- **Saved data entries**:
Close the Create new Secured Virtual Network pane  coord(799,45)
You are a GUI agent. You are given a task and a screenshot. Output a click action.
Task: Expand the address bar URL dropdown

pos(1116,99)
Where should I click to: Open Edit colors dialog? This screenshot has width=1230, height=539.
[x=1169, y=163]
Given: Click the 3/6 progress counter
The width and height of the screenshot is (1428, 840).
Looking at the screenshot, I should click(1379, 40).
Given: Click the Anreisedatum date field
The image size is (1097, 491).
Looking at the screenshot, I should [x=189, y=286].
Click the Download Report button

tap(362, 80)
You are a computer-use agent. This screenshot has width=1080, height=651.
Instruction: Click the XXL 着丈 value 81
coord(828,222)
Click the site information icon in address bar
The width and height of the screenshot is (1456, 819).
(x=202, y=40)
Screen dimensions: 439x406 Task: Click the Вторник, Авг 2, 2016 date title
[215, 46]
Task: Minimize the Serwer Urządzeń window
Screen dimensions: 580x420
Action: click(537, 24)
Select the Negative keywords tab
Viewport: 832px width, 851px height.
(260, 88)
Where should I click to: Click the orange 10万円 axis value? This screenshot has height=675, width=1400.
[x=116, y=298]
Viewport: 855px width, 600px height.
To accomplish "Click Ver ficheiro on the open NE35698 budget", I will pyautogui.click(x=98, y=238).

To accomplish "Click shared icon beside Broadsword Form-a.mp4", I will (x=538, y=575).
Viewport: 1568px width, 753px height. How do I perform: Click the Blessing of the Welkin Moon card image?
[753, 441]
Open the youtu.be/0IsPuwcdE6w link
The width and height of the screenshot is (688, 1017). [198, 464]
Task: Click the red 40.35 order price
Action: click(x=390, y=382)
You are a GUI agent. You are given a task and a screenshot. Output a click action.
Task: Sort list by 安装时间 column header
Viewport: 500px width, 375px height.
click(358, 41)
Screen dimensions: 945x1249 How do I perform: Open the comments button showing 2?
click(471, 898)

- **WHAT YOU SHOULD DO**: Within the records above, tally the lines that contain "icon". Give the total and nothing more.

- **ANSWER TO THIS EXERCISE**: 2